Records supplied Start Marker

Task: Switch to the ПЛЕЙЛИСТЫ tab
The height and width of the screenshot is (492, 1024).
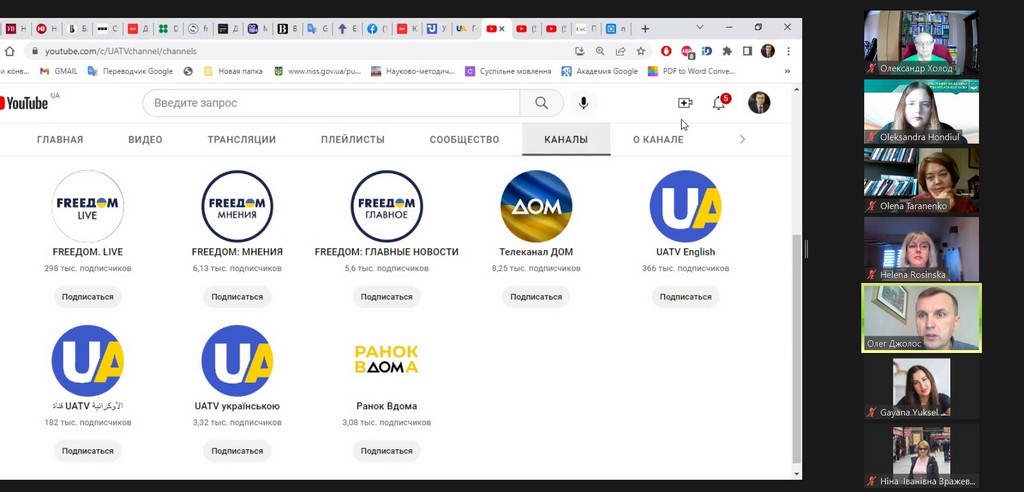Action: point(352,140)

Records supplied End Marker
Records supplied Start Marker

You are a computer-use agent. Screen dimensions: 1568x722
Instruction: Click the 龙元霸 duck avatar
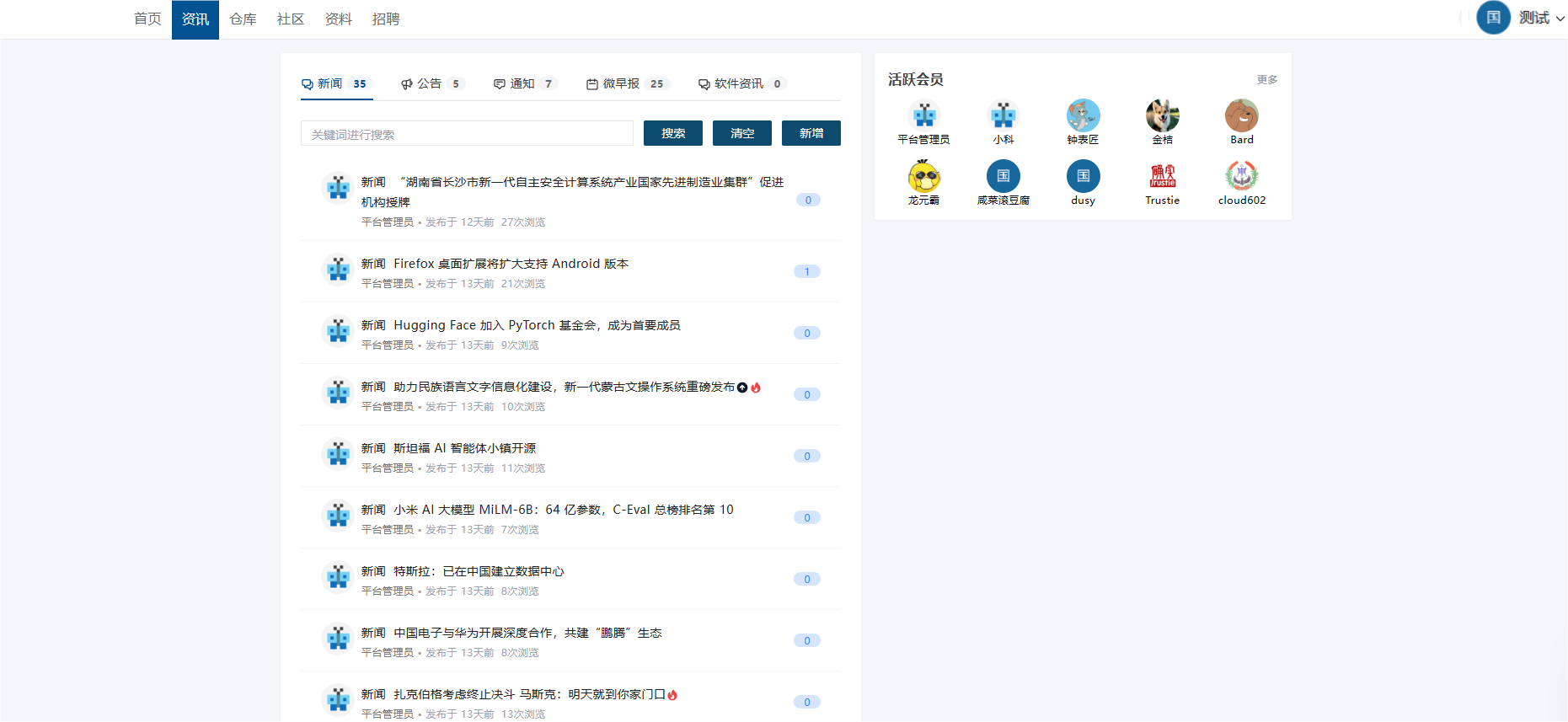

Records supplied End Marker

### Exercise details:
Beginning at the line with "You are a computer-use" and ending at the line with "Instruction: Click the 龙元霸 duck avatar", reproduce each line of the data above exactly, and add no other lines.

### Written response:
You are a computer-use agent. Screen dimensions: 1568x722
Instruction: Click the 龙元霸 duck avatar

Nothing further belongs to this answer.